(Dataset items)
┄┄┄┄┄┄┄┄┄┄┄┄┄┄┄┄┄┄┄┄
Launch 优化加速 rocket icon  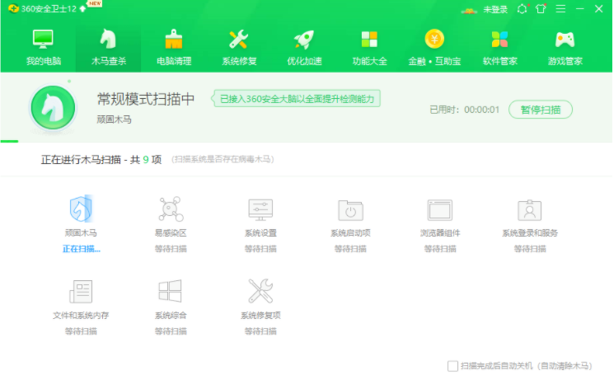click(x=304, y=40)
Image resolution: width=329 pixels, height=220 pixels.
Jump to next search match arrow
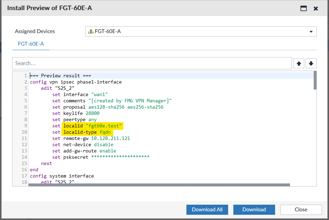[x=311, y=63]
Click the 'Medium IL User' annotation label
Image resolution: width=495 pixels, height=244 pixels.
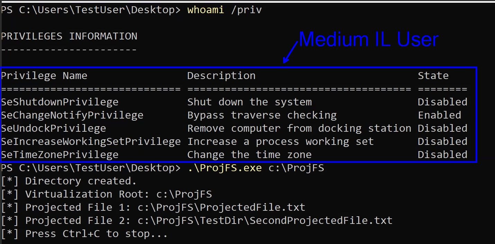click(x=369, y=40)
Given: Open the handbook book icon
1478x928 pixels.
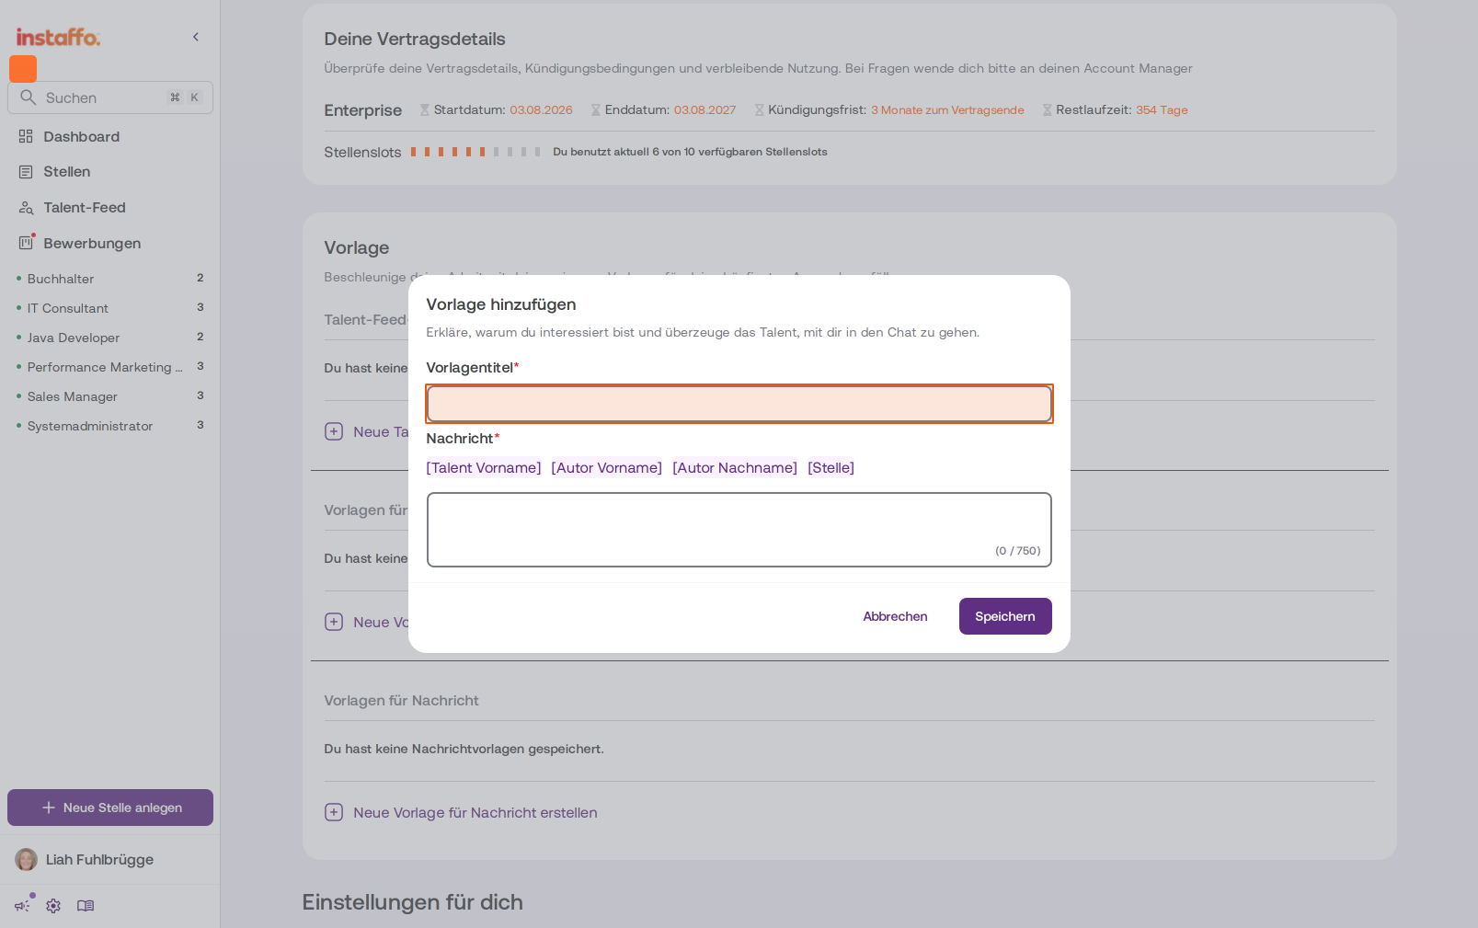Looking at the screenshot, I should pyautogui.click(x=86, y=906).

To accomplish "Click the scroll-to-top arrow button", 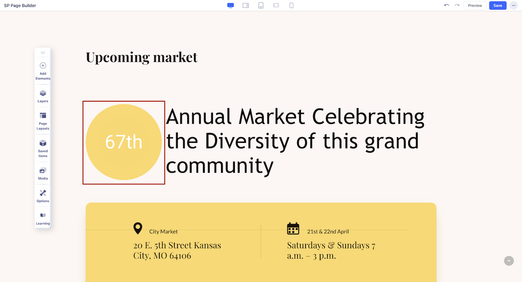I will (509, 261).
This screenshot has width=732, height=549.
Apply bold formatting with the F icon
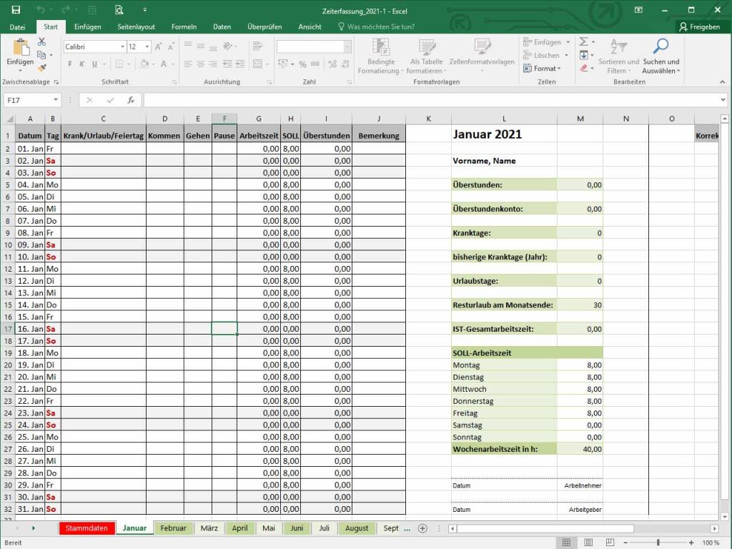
┄┄┄┄┄┄┄┄┄┄┄┄┄┄┄┄┄┄┄┄
#### Work instructions
Emit an exact copy of the lines from the line bearing "This screenshot has width=732, height=549." through the last line above, inclusive, and leave the images out.

#### Exercise solution
This screenshot has width=732, height=549.
Apply bold formatting with the F icon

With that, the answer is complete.